CHALLENGE
Convert the listing below into a JSON array of strings, one string per line, omitting blank lines.

Stored data:
------------

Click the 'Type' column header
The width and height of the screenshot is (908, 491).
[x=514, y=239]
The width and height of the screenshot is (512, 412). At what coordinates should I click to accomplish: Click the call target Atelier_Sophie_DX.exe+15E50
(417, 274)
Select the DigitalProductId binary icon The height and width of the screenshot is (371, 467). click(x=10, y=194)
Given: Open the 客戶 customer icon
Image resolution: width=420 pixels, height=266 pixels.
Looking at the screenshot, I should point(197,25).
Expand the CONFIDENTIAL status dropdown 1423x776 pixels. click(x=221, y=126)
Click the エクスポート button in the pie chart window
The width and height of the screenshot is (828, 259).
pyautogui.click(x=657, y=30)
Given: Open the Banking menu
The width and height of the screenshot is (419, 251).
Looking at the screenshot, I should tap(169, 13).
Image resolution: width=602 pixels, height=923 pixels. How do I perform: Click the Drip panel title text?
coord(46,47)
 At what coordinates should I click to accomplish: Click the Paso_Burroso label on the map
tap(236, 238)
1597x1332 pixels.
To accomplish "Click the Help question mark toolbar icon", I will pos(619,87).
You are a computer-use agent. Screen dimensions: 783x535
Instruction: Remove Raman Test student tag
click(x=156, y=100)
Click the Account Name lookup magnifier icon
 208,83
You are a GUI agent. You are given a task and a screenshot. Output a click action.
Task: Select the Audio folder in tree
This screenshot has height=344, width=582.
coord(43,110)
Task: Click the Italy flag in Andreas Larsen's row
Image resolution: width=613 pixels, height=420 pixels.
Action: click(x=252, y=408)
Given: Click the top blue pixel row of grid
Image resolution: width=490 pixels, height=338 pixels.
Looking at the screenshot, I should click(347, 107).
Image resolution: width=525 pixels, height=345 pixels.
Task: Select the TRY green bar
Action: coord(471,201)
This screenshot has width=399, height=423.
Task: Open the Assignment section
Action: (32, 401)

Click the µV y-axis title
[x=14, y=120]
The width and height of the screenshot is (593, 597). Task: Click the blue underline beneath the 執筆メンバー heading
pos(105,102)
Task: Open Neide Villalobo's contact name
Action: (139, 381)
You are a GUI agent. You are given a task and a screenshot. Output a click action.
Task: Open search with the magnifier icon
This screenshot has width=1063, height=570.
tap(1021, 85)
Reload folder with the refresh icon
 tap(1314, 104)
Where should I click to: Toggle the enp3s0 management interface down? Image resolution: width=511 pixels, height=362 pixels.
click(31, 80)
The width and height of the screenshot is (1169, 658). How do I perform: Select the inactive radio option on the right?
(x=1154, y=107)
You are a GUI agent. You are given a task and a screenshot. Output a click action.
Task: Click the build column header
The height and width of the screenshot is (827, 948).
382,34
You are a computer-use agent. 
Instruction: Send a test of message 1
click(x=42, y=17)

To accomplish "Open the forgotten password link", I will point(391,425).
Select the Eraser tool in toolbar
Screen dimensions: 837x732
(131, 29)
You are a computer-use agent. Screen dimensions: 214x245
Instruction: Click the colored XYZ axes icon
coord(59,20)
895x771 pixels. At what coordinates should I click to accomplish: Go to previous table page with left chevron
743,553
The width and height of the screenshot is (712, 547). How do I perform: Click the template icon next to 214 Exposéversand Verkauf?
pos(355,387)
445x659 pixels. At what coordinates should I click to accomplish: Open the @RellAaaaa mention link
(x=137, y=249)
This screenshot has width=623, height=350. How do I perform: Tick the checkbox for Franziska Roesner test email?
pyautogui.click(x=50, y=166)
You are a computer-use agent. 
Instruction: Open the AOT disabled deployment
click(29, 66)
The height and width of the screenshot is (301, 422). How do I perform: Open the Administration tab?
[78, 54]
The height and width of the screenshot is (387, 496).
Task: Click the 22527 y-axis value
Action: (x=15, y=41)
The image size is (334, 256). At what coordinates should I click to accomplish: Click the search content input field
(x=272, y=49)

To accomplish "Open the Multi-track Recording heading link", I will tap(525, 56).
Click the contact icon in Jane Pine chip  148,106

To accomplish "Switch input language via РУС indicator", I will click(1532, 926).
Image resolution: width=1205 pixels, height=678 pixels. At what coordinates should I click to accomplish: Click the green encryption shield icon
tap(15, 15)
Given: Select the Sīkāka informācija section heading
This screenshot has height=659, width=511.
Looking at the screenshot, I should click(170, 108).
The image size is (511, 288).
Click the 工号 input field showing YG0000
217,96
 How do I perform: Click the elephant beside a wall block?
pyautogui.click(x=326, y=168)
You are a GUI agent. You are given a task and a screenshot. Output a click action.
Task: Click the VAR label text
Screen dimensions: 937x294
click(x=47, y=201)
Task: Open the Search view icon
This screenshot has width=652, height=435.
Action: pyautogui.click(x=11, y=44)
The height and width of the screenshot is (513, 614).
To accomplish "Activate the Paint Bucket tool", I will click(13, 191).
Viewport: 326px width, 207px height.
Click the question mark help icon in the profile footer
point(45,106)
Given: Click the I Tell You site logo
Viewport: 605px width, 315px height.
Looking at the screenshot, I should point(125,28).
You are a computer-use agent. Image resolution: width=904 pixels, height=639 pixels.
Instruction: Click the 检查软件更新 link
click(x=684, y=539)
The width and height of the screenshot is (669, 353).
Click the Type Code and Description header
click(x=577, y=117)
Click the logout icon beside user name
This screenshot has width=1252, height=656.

------------

OUTPUT OF THE EXERCISE
[
  "Click the 'Type' column header",
  "The width and height of the screenshot is (908, 491).",
  "[x=514, y=239]",
  "The width and height of the screenshot is (512, 412). At what coordinates should I click to accomplish: Click the call target Atelier_Sophie_DX.exe+15E50",
  "(417, 274)",
  "Select the DigitalProductId binary icon The height and width of the screenshot is (371, 467). click(x=10, y=194)",
  "Given: Open the 客戶 customer icon",
  "Image resolution: width=420 pixels, height=266 pixels.",
  "Looking at the screenshot, I should point(197,25).",
  "Expand the CONFIDENTIAL status dropdown 1423x776 pixels. click(x=221, y=126)",
  "Click the エクスポート button in the pie chart window",
  "The width and height of the screenshot is (828, 259).",
  "pyautogui.click(x=657, y=30)",
  "Given: Open the Banking menu",
  "The width and height of the screenshot is (419, 251).",
  "Looking at the screenshot, I should tap(169, 13).",
  "Image resolution: width=602 pixels, height=923 pixels. How do I perform: Click the Drip panel title text?",
  "coord(46,47)",
  " At what coordinates should I click to accomplish: Click the Paso_Burroso label on the map",
  "tap(236, 238)",
  "1597x1332 pixels.",
  "To accomplish \"Click the Help question mark toolbar icon\", I will pos(619,87).",
  "You are a computer-use agent. Screen dimensions: 783x535",
  "Instruction: Remove Raman Test student tag",
  "click(x=156, y=100)",
  "Click the Account Name lookup magnifier icon",
  " 208,83",
  "You are a GUI agent. You are given a task and a screenshot. Output a click action.",
  "Task: Select the Audio folder in tree",
  "This screenshot has height=344, width=582.",
  "coord(43,110)",
  "Task: Click the Italy flag in Andreas Larsen's row",
  "Image resolution: width=613 pixels, height=420 pixels.",
  "Action: click(x=252, y=408)",
  "Given: Click the top blue pixel row of grid",
  "Image resolution: width=490 pixels, height=338 pixels.",
  "Looking at the screenshot, I should click(347, 107).",
  "Image resolution: width=525 pixels, height=345 pixels.",
  "Task: Select the TRY green bar",
  "Action: coord(471,201)",
  "This screenshot has width=399, height=423.",
  "Task: Open the Assignment section",
  "Action: (32, 401)",
  "Click the µV y-axis title",
  "[x=14, y=120]",
  "The width and height of the screenshot is (593, 597). Task: Click the blue underline beneath the 執筆メンバー heading",
  "pos(105,102)",
  "Task: Open Neide Villalobo's contact name",
  "Action: (139, 381)",
  "You are a GUI agent. You are given a task and a screenshot. Output a click action.",
  "Task: Open search with the magnifier icon",
  "This screenshot has width=1063, height=570.",
  "tap(1021, 85)",
  "Reload folder with the refresh icon",
  " tap(1314, 104)",
  "Where should I click to: Toggle the enp3s0 management interface down? Image resolution: width=511 pixels, height=362 pixels.",
  "click(31, 80)",
  "The width and height of the screenshot is (1169, 658). How do I perform: Select the inactive radio option on the right?",
  "(x=1154, y=107)",
  "You are a GUI agent. You are given a task and a screenshot. Output a click action.",
  "Task: Click the build column header",
  "The height and width of the screenshot is (827, 948).",
  "382,34",
  "You are a computer-use agent. ",
  "Instruction: Send a test of message 1",
  "click(x=42, y=17)",
  "To accomplish \"Open the forgotten password link\", I will point(391,425).",
  "Select the Eraser tool in toolbar",
  "Screen dimensions: 837x732",
  "(131, 29)",
  "You are a computer-use agent. Screen dimensions: 214x245",
  "Instruction: Click the colored XYZ axes icon",
  "coord(59,20)",
  "895x771 pixels. At what coordinates should I click to accomplish: Go to previous table page with left chevron",
  "743,553",
  "The width and height of the screenshot is (712, 547). How do I perform: Click the template icon next to 214 Exposéversand Verkauf?",
  "pos(355,387)",
  "445x659 pixels. At what coordinates should I click to accomplish: Open the @RellAaaaa mention link",
  "(x=137, y=249)",
  "This screenshot has width=623, height=350. How do I perform: Tick the checkbox for Franziska Roesner test email?",
  "pyautogui.click(x=50, y=166)",
  "You are a computer-use agent. ",
  "Instruction: Open the AOT disabled deployment",
  "click(29, 66)",
  "The height and width of the screenshot is (301, 422). How do I perform: Open the Administration tab?",
  "[78, 54]",
  "The height and width of the screenshot is (387, 496).",
  "Task: Click the 22527 y-axis value",
  "Action: (x=15, y=41)",
  "The image size is (334, 256). At what coordinates should I click to accomplish: Click the search content input field",
  "(x=272, y=49)",
  "To accomplish \"Open the Multi-track Recording heading link\", I will tap(525, 56).",
  "Click the contact icon in Jane Pine chip  148,106",
  "To accomplish \"Switch input language via РУС indicator\", I will click(1532, 926).",
  "Image resolution: width=1205 pixels, height=678 pixels. At what coordinates should I click to accomplish: Click the green encryption shield icon",
  "tap(15, 15)",
  "Given: Select the Sīkāka informācija section heading",
  "This screenshot has height=659, width=511.",
  "Looking at the screenshot, I should click(170, 108).",
  "The image size is (511, 288).",
  "Click the 工号 input field showing YG0000",
  "217,96",
  " How do I perform: Click the elephant beside a wall block?",
  "pyautogui.click(x=326, y=168)",
  "You are a GUI agent. You are given a task and a screenshot. Output a click action.",
  "Task: Click the VAR label text",
  "Screen dimensions: 937x294",
  "click(x=47, y=201)",
  "Task: Open the Search view icon",
  "This screenshot has width=652, height=435.",
  "Action: pyautogui.click(x=11, y=44)",
  "The height and width of the screenshot is (513, 614).",
  "To accomplish \"Activate the Paint Bucket tool\", I will click(13, 191).",
  "Viewport: 326px width, 207px height.",
  "Click the question mark help icon in the profile footer",
  "point(45,106)",
  "Given: Click the I Tell You site logo",
  "Viewport: 605px width, 315px height.",
  "Looking at the screenshot, I should point(125,28).",
  "You are a computer-use agent. Image resolution: width=904 pixels, height=639 pixels.",
  "Instruction: Click the 检查软件更新 link",
  "click(x=684, y=539)",
  "The width and height of the screenshot is (669, 353).",
  "Click the Type Code and Description header",
  "click(x=577, y=117)",
  "Click the logout icon beside user name",
  "This screenshot has width=1252, height=656."
]